*** Opening of Record excerpts ***

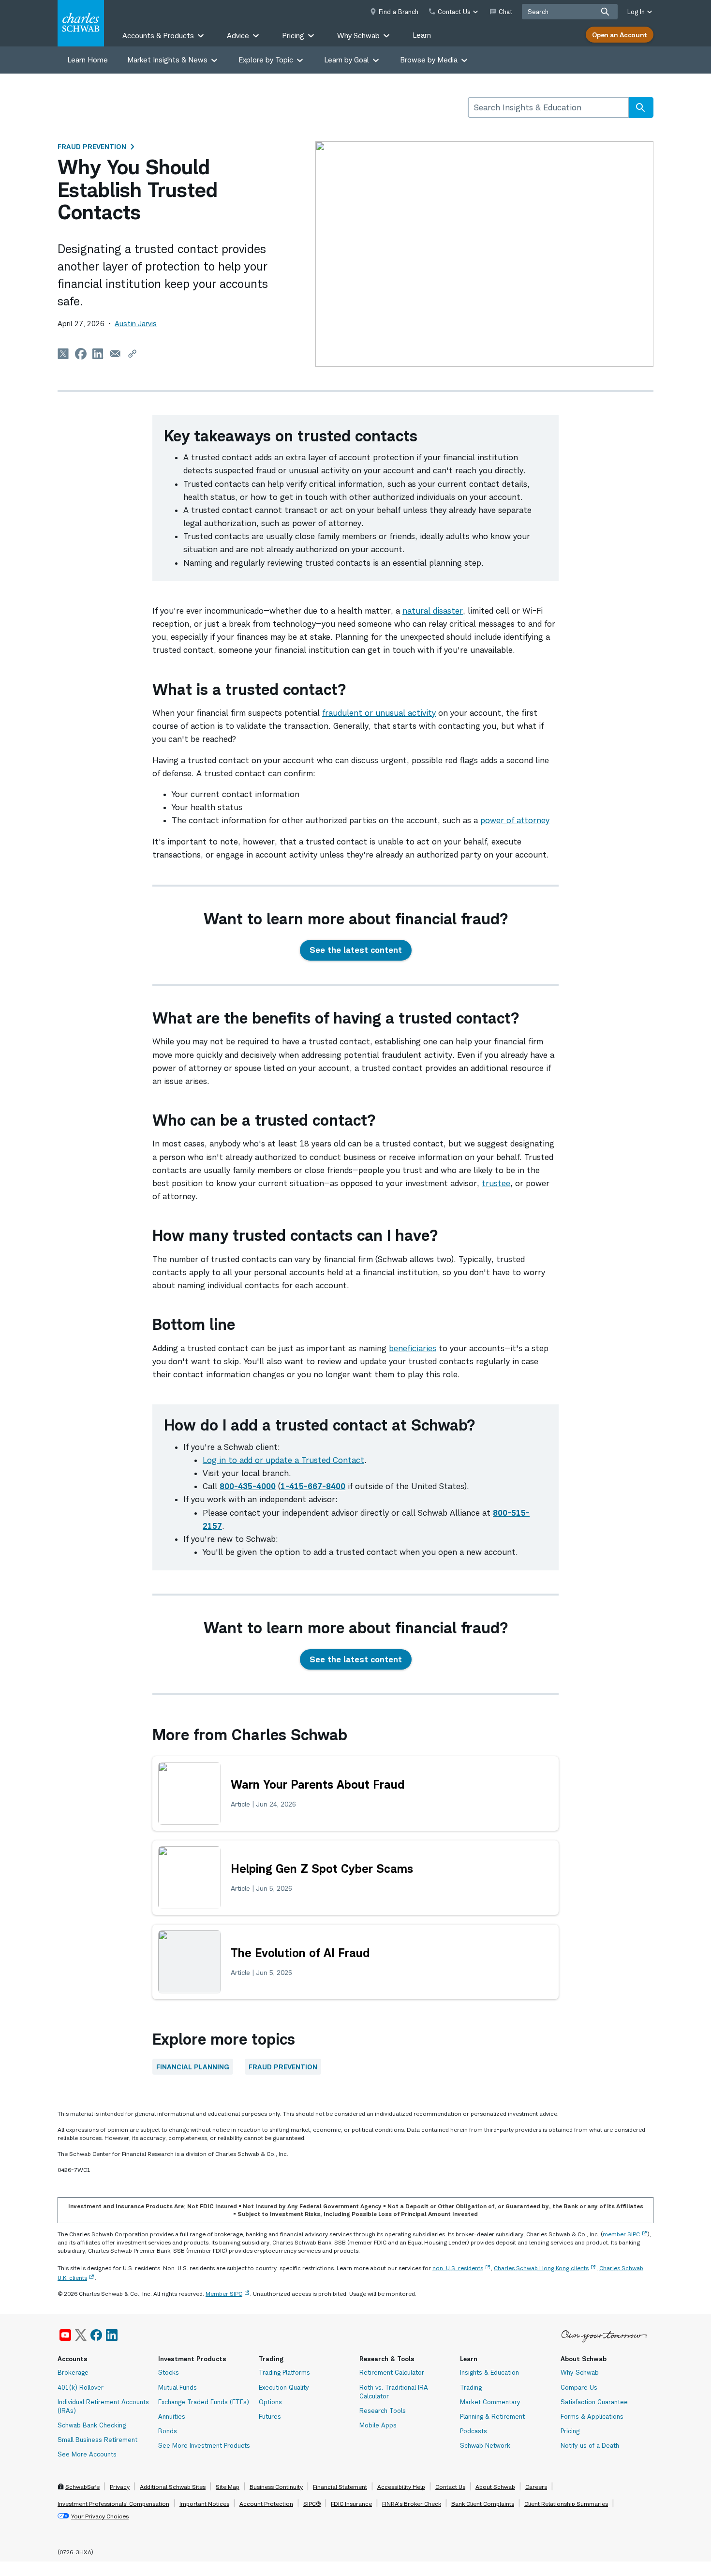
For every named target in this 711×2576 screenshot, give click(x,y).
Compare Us (579, 2387)
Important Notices (204, 2503)
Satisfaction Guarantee (594, 2402)
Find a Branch (398, 11)
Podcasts (473, 2431)
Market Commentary (490, 2402)
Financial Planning (192, 2067)
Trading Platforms (284, 2372)
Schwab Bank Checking (92, 2425)
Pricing (570, 2431)
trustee (496, 1183)
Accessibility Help (401, 2486)
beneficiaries (412, 1348)
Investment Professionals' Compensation (113, 2503)
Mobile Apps (378, 2425)
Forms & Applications (592, 2416)
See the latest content (356, 950)
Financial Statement (340, 2486)
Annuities (171, 2416)
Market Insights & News (167, 59)
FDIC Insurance (351, 2503)
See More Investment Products (204, 2445)
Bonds (167, 2431)
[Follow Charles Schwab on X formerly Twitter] (81, 2335)
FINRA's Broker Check (411, 2503)
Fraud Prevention (92, 146)
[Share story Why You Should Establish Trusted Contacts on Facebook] (81, 354)
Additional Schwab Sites (173, 2486)
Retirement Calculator (391, 2372)
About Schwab (495, 2486)
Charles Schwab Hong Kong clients (541, 2268)
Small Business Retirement (97, 2439)
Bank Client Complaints (482, 2503)
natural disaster (432, 611)
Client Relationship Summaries (566, 2503)
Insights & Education (489, 2372)
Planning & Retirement (492, 2416)
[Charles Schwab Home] (81, 23)
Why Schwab (580, 2372)
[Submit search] (605, 11)
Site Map (227, 2486)
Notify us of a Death (590, 2445)
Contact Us (450, 2486)
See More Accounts (87, 2454)
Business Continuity (276, 2486)
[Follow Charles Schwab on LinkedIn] (112, 2335)
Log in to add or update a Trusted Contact (283, 1460)
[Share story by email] (115, 353)
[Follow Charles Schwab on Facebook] (96, 2335)
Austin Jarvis (136, 323)
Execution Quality (284, 2387)
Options (270, 2402)
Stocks (168, 2372)
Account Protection (266, 2503)
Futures (270, 2416)
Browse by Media (429, 59)
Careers (536, 2486)
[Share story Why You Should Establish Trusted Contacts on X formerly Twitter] (63, 353)
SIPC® (312, 2503)
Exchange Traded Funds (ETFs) (203, 2402)
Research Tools (382, 2410)
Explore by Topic (265, 59)
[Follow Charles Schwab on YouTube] (65, 2335)
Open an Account (619, 34)
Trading (471, 2387)
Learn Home (87, 59)
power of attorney (514, 820)
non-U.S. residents (457, 2268)
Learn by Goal (346, 59)
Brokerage (73, 2372)
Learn (422, 35)
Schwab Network (485, 2445)
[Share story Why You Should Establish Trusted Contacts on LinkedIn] (98, 354)
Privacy (120, 2486)
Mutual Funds (177, 2387)
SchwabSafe (82, 2486)
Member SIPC (224, 2293)
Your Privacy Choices (100, 2516)
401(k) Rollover (81, 2387)
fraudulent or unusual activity (379, 713)
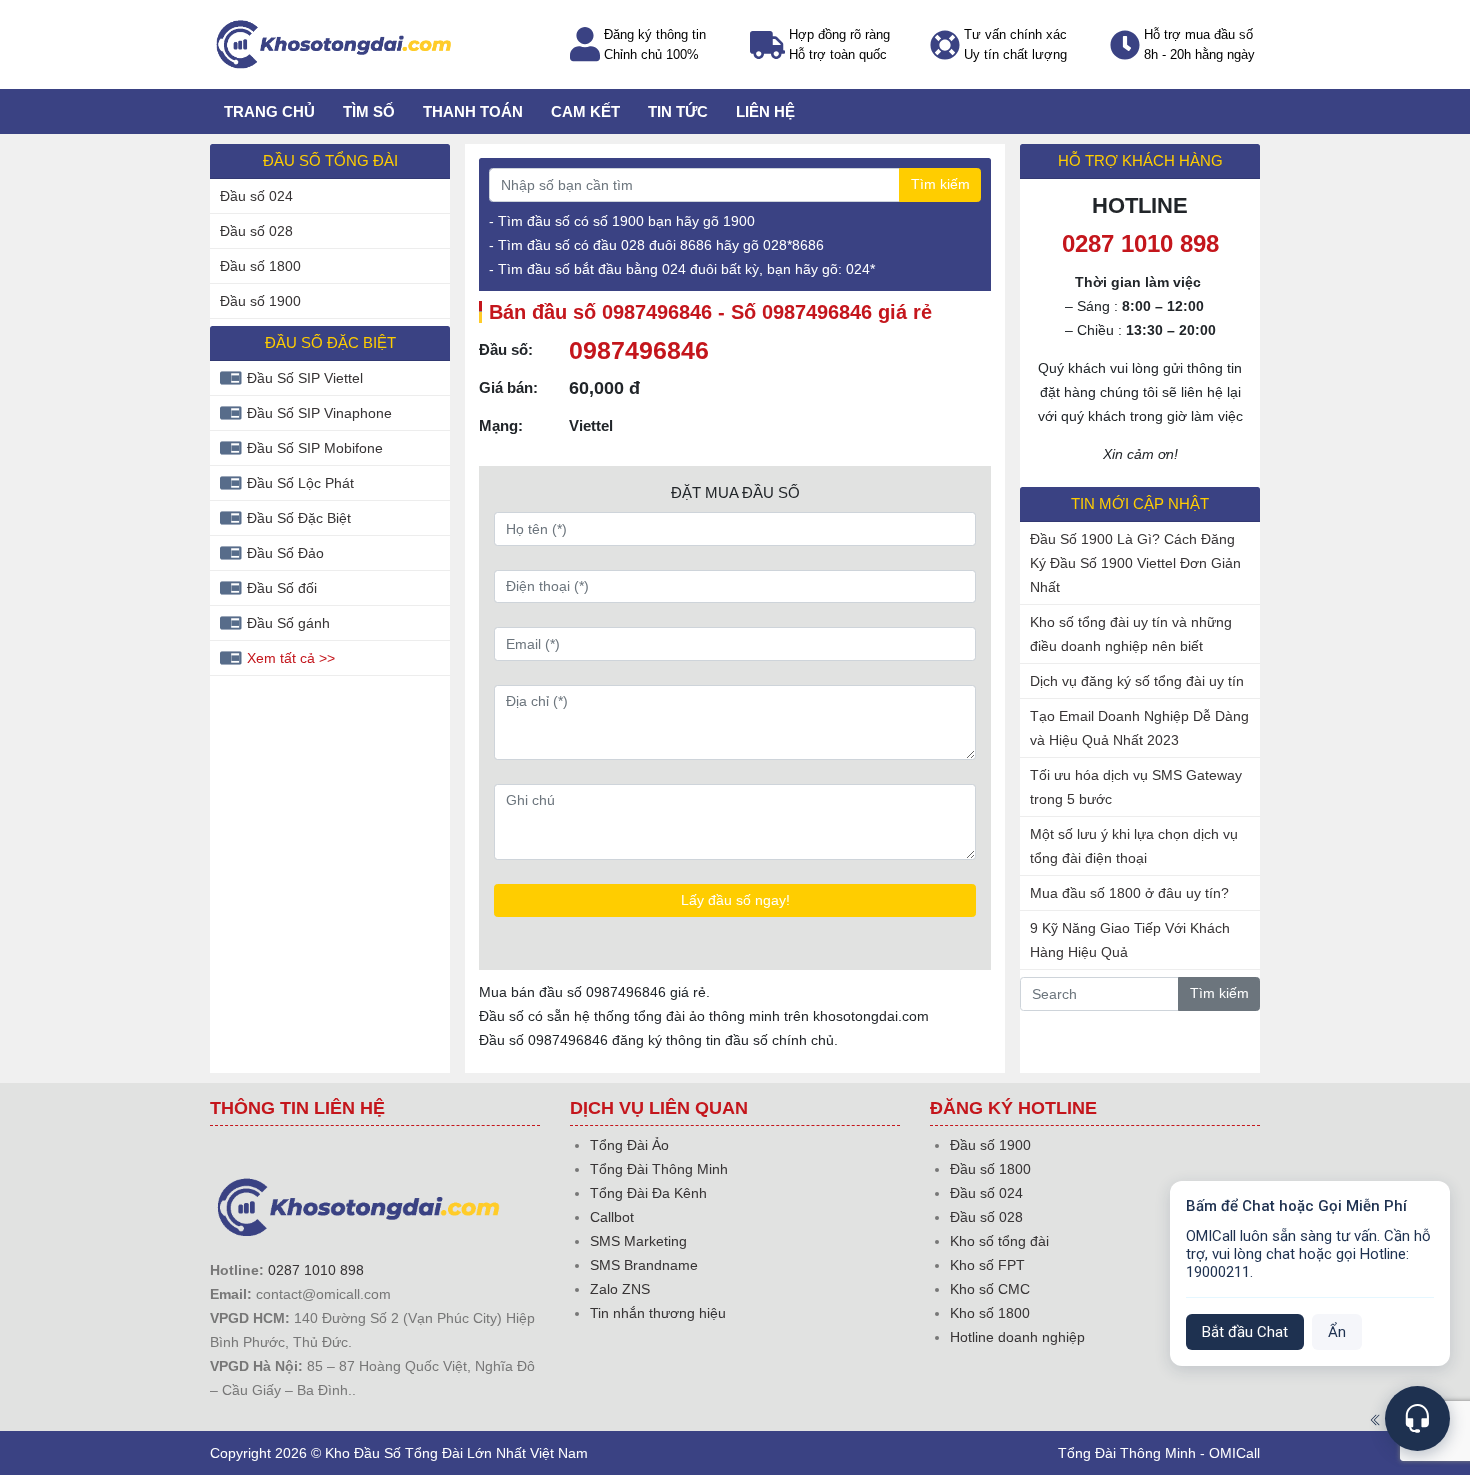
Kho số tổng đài (999, 1241)
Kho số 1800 (990, 1313)
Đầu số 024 (256, 196)
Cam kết (585, 111)
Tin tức (678, 111)
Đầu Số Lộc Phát (300, 483)
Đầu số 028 (256, 231)
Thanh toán (473, 111)
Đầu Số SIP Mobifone (315, 448)
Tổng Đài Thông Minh (659, 1169)
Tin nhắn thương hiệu (658, 1313)
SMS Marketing (638, 1241)
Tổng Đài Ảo (629, 1145)
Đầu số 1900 (260, 301)
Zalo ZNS (620, 1289)
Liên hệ (765, 111)
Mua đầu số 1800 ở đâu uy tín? (1129, 893)
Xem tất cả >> (291, 658)
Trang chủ (269, 111)
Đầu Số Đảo (285, 553)
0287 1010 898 (316, 1270)
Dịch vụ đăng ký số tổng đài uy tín (1137, 681)
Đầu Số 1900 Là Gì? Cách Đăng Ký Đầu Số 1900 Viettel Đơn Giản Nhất (1135, 563)
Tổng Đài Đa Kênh (648, 1193)
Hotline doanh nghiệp (1017, 1337)
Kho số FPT (987, 1265)
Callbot (612, 1217)
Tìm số (369, 111)
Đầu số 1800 (260, 266)
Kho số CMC (990, 1289)
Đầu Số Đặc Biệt (299, 518)
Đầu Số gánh (288, 623)
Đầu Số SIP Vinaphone (319, 413)
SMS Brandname (644, 1265)
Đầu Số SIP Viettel (305, 378)
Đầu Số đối (282, 588)
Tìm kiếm (940, 184)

*** Close of Record excerpts ***

» Task to carry out: Leaving aside the images, write out every entry above exactly.

» Solution to the exercise:
For every named target in this 711×2576 screenshot, give click(x,y).
Compare Us (579, 2387)
Important Notices (204, 2503)
Satisfaction Guarantee (594, 2402)
Find a Branch (398, 11)
Podcasts (473, 2431)
Market Commentary (490, 2402)
Financial Planning (192, 2067)
Trading Platforms (284, 2372)
Schwab Bank Checking (92, 2425)
Pricing (570, 2431)
trustee (496, 1183)
Accessibility Help (401, 2486)
beneficiaries (412, 1348)
Investment Professionals' Compensation (113, 2503)
Mobile Apps (378, 2425)
Forms & Applications (592, 2416)
See the latest content (356, 950)
Financial Statement (340, 2486)
Annuities (171, 2416)
Market Insights & News (167, 59)
FDIC Insurance (351, 2503)
See More Investment Products (204, 2445)
Bonds (167, 2431)
[Follow Charles Schwab on X formerly Twitter] (81, 2335)
FINRA's Broker Check (411, 2503)
Fraud Prevention (92, 146)
[Share story Why You Should Establish Trusted Contacts on Facebook] (81, 354)
Additional Schwab Sites (173, 2486)
Retirement Calculator (391, 2372)
About Schwab (495, 2486)
Charles Schwab Hong Kong clients (541, 2268)
Small Business Retirement (97, 2439)
Bank Client Complaints (482, 2503)
natural disaster (432, 611)
Client Relationship Summaries (566, 2503)
Insights & Education (489, 2372)
Planning & Retirement (492, 2416)
[Charles Schwab Home] (81, 23)
Why Schwab (580, 2372)
[Submit search] (605, 11)
Site Map (227, 2486)
Notify us of a Death (590, 2445)
Contact Us (450, 2486)
See More Accounts (87, 2454)
Business Continuity (276, 2486)
[Follow Charles Schwab on LinkedIn] (112, 2335)
Log in to add or update a Trusted Contact (283, 1460)
[Share story by email] (115, 353)
[Follow Charles Schwab on Facebook] (96, 2335)
Austin Jarvis (136, 323)
Execution Quality (284, 2387)
Options (270, 2402)
Stocks (168, 2372)
Account Protection (266, 2503)
Futures (270, 2416)
Browse by Media (429, 59)
Careers (536, 2486)
[Share story Why You Should Establish Trusted Contacts on X formerly Twitter] (63, 353)
SIPC® (312, 2503)
Exchange Traded Funds (ETFs) (203, 2402)
Research Tools (382, 2410)
Explore by Topic (265, 59)
[Follow Charles Schwab on YouTube] (65, 2335)
Open an Account (619, 34)
Trading (471, 2387)
Learn Home (87, 59)
power of attorney (514, 820)
non-U.S. residents (457, 2268)
Learn by Goal (346, 59)
Brokerage (73, 2372)
Learn (422, 35)
Schwab Network (485, 2445)
[Share story Why You Should Establish Trusted Contacts on LinkedIn] (98, 354)
Privacy (120, 2486)
Mutual Funds (177, 2387)
SchwabSafe (82, 2486)
Member SIPC (224, 2293)
Your Privacy Choices (100, 2516)
401(k) Rollover (81, 2387)
fraudulent or unusual activity (379, 713)
Kho số tổng đài (999, 1241)
Kho số 1800 (990, 1313)
Đầu số 024 (256, 196)
Cam kết (585, 111)
Tin tức (678, 111)
Đầu Số Lộc Phát (300, 483)
Đầu số 028 (256, 231)
Thanh toán (473, 111)
Đầu Số SIP Mobifone (315, 448)
Tổng Đài Thông Minh (659, 1169)
Tin nhắn thương hiệu (658, 1313)
SMS Marketing (638, 1241)
Tổng Đài Ảo (629, 1145)
Đầu số 1900 (260, 301)
Zalo ZNS (620, 1289)
Liên hệ (765, 111)
Mua đầu số 1800 ở đâu uy tín? (1129, 893)
Xem tất cả >> (291, 658)
Trang chủ (269, 111)
Đầu Số Đảo (285, 553)
0287 1010 898 (316, 1270)
Dịch vụ đăng ký số tổng đài uy tín (1137, 681)
Đầu Số 1900 Là Gì? Cách Đăng Ký Đầu Số 1900 Viettel Đơn Giản Nhất (1135, 563)
Tổng Đài Đa Kênh (648, 1193)
Hotline doanh nghiệp (1017, 1337)
Kho số FPT (987, 1265)
Callbot (612, 1217)
Tìm số (369, 111)
Đầu số 1800 (260, 266)
Kho số CMC (990, 1289)
Đầu Số Đặc Biệt (299, 518)
Đầu Số gánh (288, 623)
Đầu Số SIP Vinaphone (319, 413)
SMS Brandname (644, 1265)
Đầu Số SIP Viettel (305, 378)
Đầu Số đối (282, 588)
Tìm kiếm (940, 184)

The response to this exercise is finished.